> [EXTRACT]
━━━━━━━━━━━━━━━━━━━━
If you were to believe everything you see in movies, you might be forced to think that Weird Al Yankovic was a booze-fueled, rocket-launching, accordion virtuoso who was the most influential parody rock musician of all time. And, in truth, you’d be about half right.

However, at the center of the new parody biopic Weird: The Al Yankovic story, is a not-so-sly joke that Al Yankovic’s story has been grossly overstated. Yet, in both Daniel Radcliffe’s heroic performance, and in the pastiche filmmaking of director Eric Appel and cinematographer Ross Riege, you’d almost believe it were all as true and beautiful as they portray it.

We sat down with the director of photography Ross Riege to talk about their filmmaking process and the unique challenges of telling a weird story in a cinematic way — as well as providing tips on working with a short production schedule, using the Sony Venice for tight shots and finding the right comedic and dramatic juxtaposition.


NFS: How did you first get connected to this project and at what point were you brought into the creative discussion as to how to bring it to life?

Ross Riege: So yeah, I’ve known Eric [Appel — the director] for years. We met back in the day doing some episodic TV stuff and some commercial spots together. I was actually finishing a project on the east coast and it was the last day of shooting when he texted me and told me about potentially doing this Weird Al movie — and that it might be happening very fast. We chatted about it before the start of the new year and by the first week of January we found it was really going to happen.

But yeah, it just all worked out. So Eric and I immediately jumped in and started talking about what his vision for the film was. I was familiar with the Funny or Die trailer that he had done years ago back when we were all babies, but he kind of just wanted to jump off from there and that was kind of how we got started. We looked around at a lot of references and of course I read the script where I was like — wow, this is even on the page. It was way more ambitious than what I knew we had to work with. So off that the challenge really because to see how we could elevate it. You know, to make it a real movie in essence versus something that you’re just trying to pound through in 18 days — which is what it ended up being.
━━━━━━━━━━━━━━━━━━━━
> [WRITTEN TASKS]
[1] Answer these questions using the interview about the Weird Al biopic:
(a) Who directed the film?
(b) Which camera is named for tight shots?
(c) How many days did the shoot end up taking?
[2] Write the next part of the interview about the Weird Al biopic.

> [ITEMS]
━━━━━━━━━━━━━━━━━━━━
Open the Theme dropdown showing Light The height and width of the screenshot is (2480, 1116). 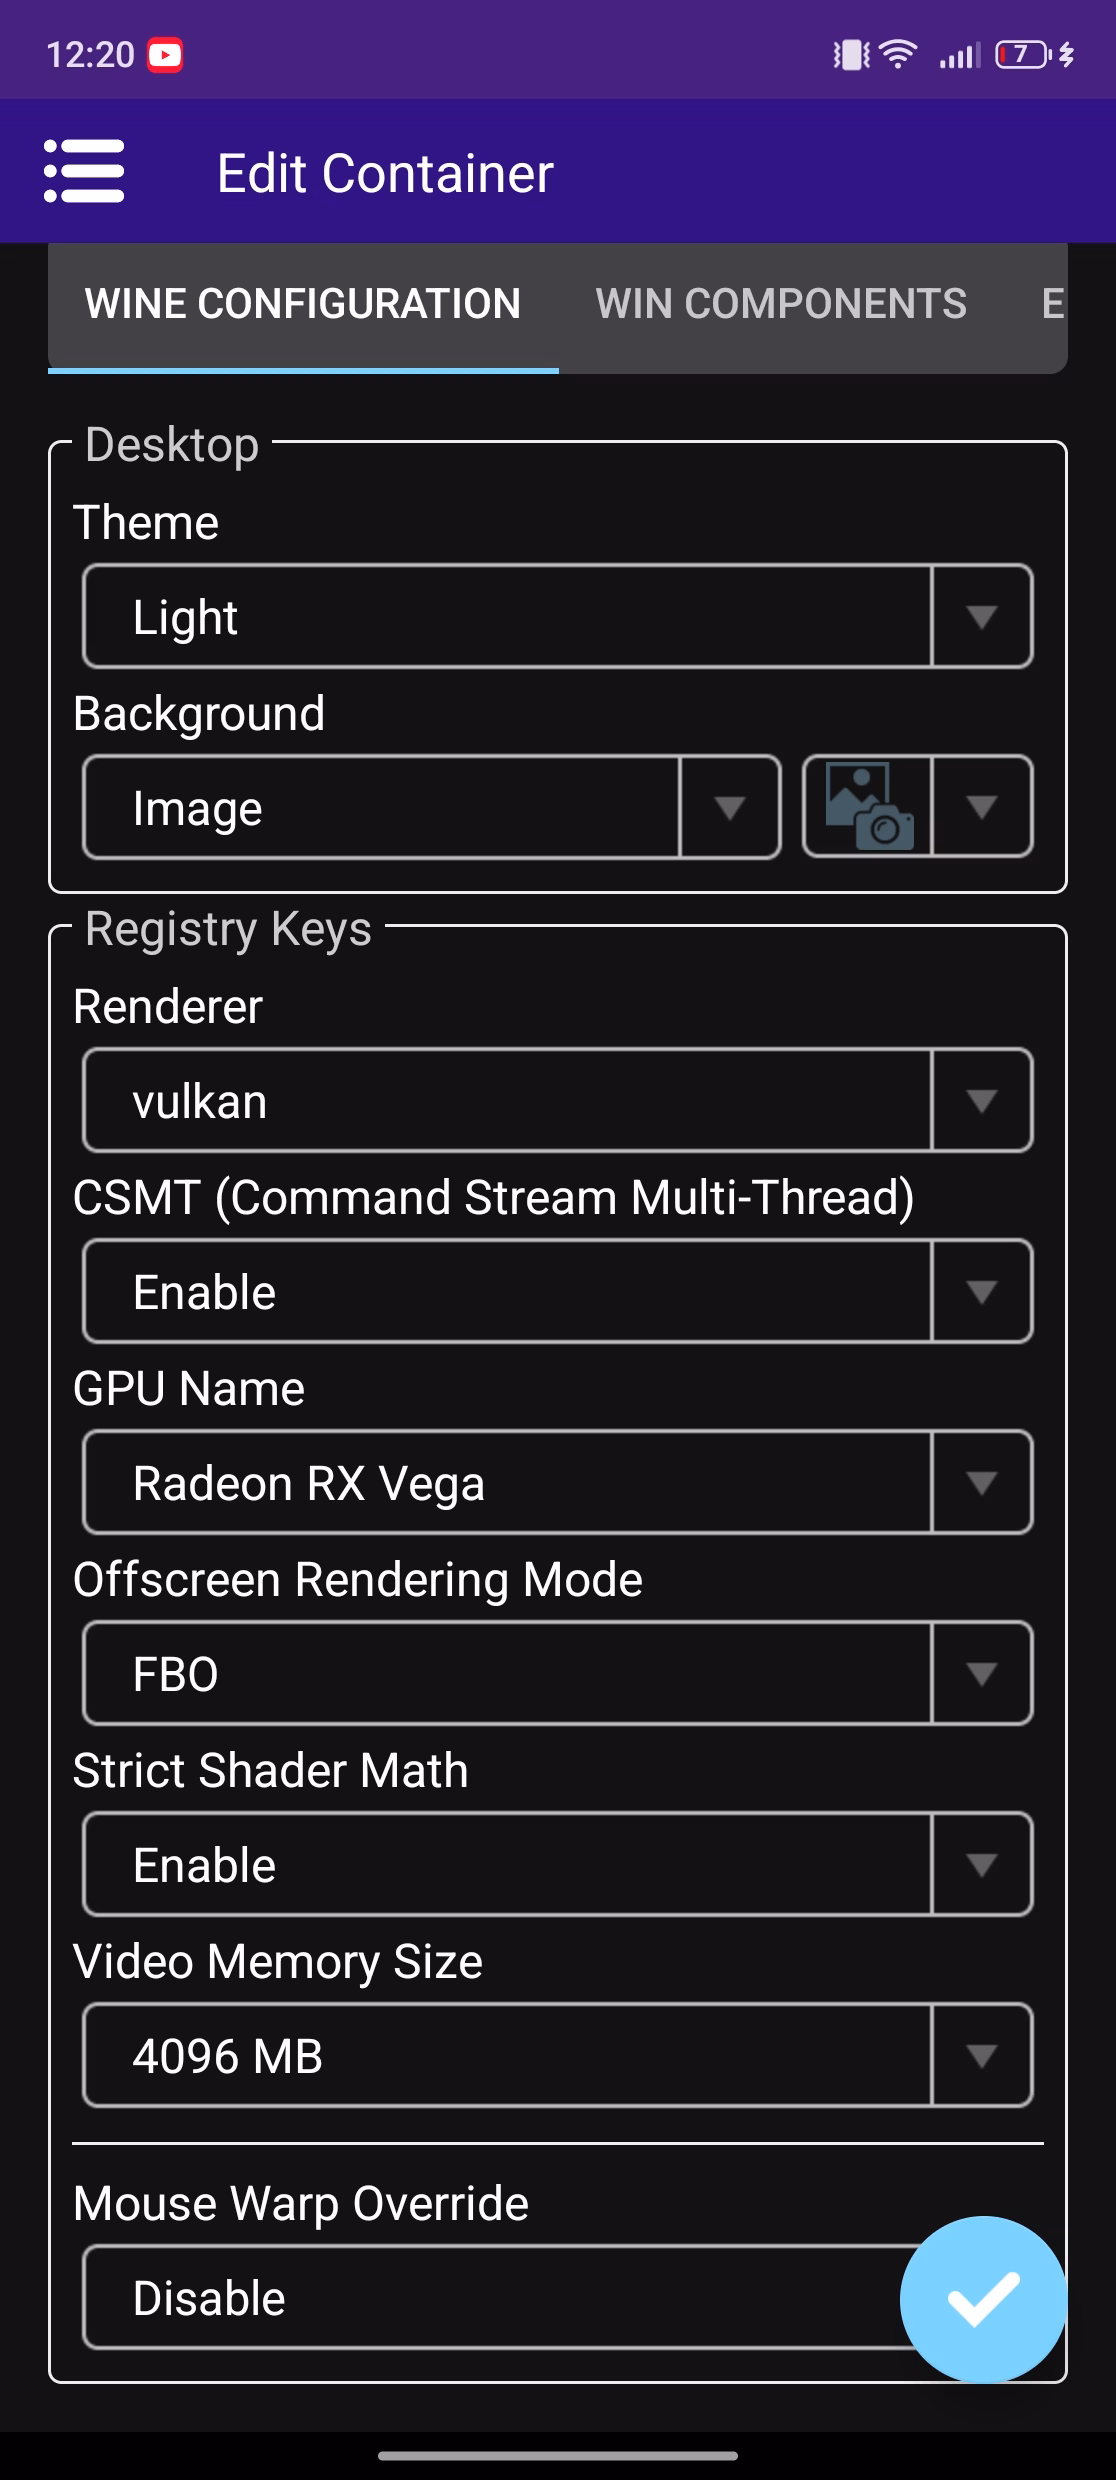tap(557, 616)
━━━━━━━━━━━━━━━━━━━━
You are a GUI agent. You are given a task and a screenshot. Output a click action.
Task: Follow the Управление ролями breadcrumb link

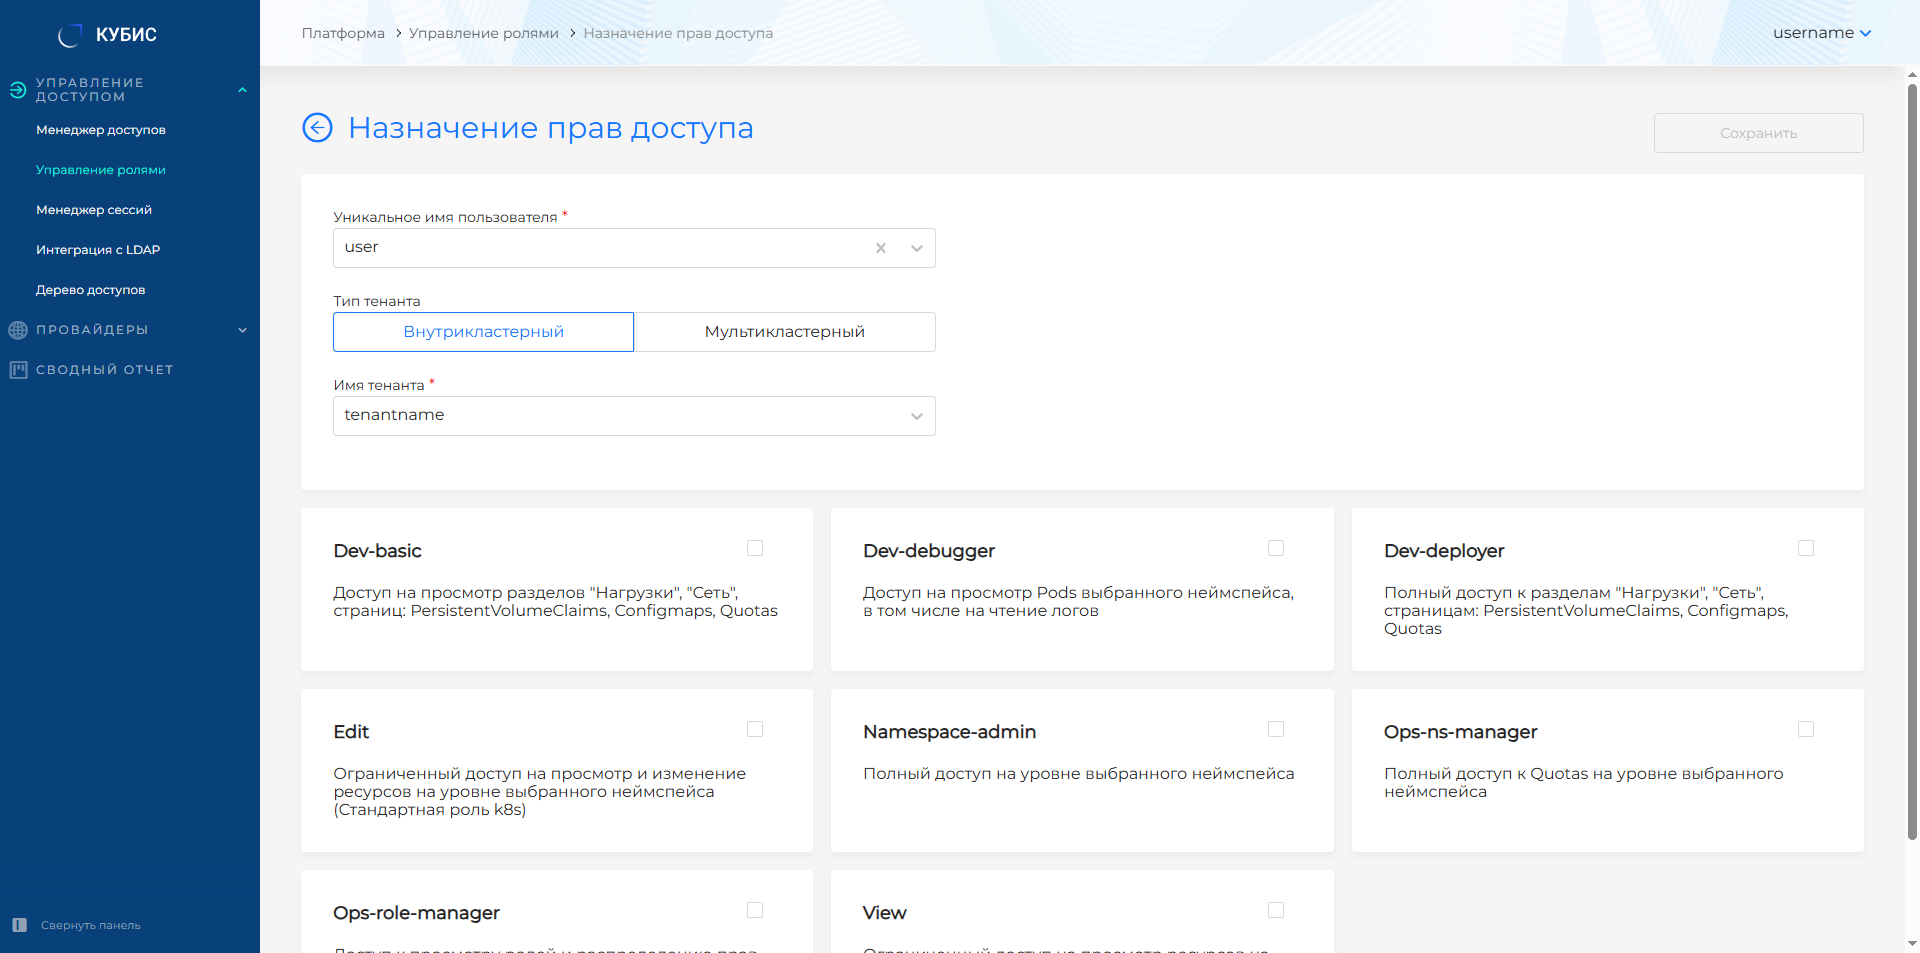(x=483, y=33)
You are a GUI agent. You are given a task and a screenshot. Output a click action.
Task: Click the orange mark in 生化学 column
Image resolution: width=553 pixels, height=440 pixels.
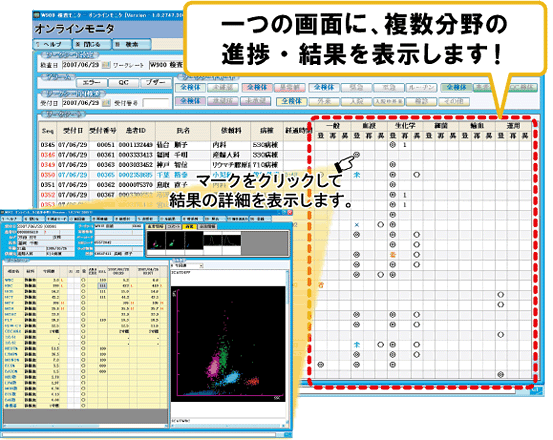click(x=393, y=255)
━━━━━━━━━━━━━━━━━━━━
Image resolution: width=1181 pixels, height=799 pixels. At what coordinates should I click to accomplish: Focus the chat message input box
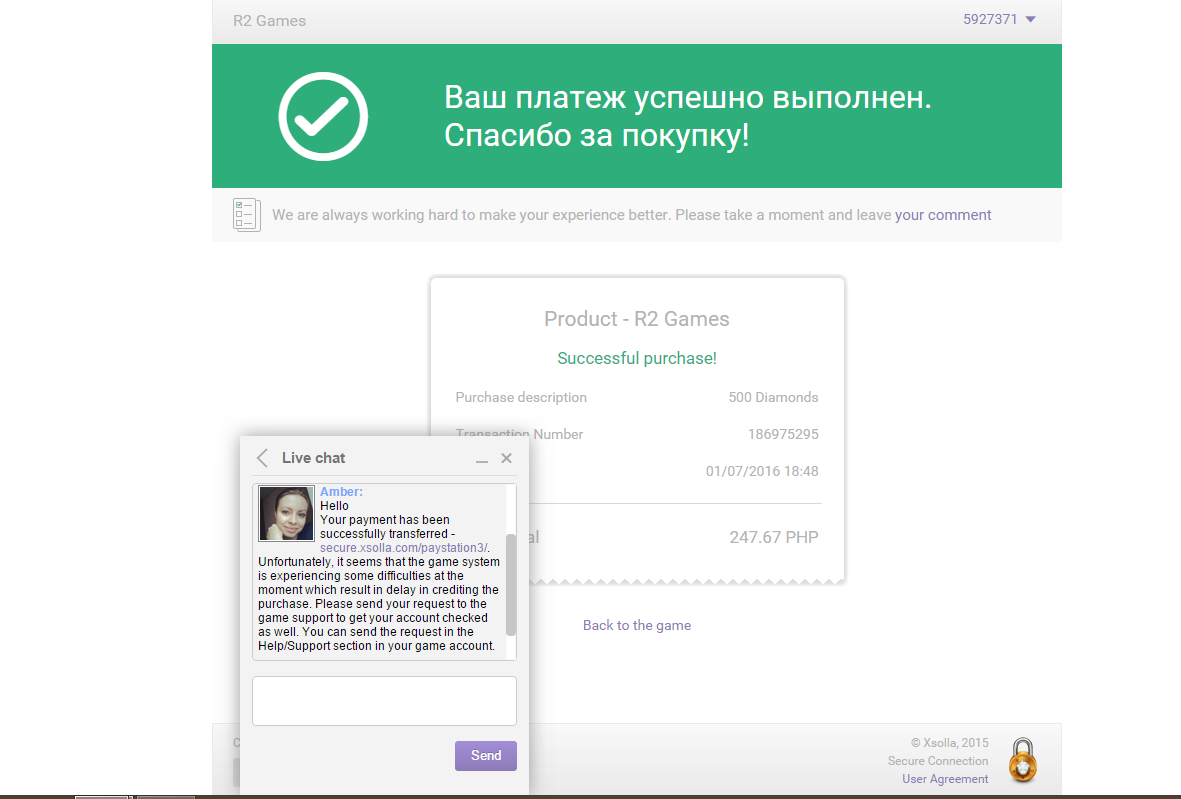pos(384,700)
━━━━━━━━━━━━━━━━━━━━
> [EXERCISE RESPONSES]
[1]
(a) Eric Appel
(b) The Sony Venice
(c) 18 days

[2]
NFS: Very cool. And that’s quite a quick production timeline! So for our audience too, I wanna ask this quick and early, but what cameras and lenses did you shoot on (and why)?

Ross Riege: We shot with the Sony VENICE, and this was right around the time that the Sony VENICE 2 started becoming available and we actually tried to get our hands on one of those, but to no avail. So we were stuck with the VENICE 1 (laughs), which was great. We had two cameras and did a little bit of Rialto stuff, and our lens package was Hawk ‘74 lenses which we supplemented a little bit on the wide end and the long end. Then I had a couple of telephoto sphericals that we used rarely for some long run stuff.

NFS: There were lots of fun musical scenes where we see Daniel Radcliffe sing, but hear Weird Al’s voice — how did y’all work to pull that off on set?

Ross Riege: Well yeah, we had Dan singing on set of course, like you would do in a music video. Typically he was singing and he has a great voice, but I’m not sure where or when the decision was made that they were going to use Al’s original voice, but that was probably before I came aboard even. It was probably one of the early discussions. So on set we just recorded him doing his thing and then used the audio later. However for the big stage and stadium performance stuff was all code based, so the bits that Dan was rehearsing were all to Al’s music with Al singing because we needed to use that for all of the lighting and stadium concert stuff which was synced to the time code.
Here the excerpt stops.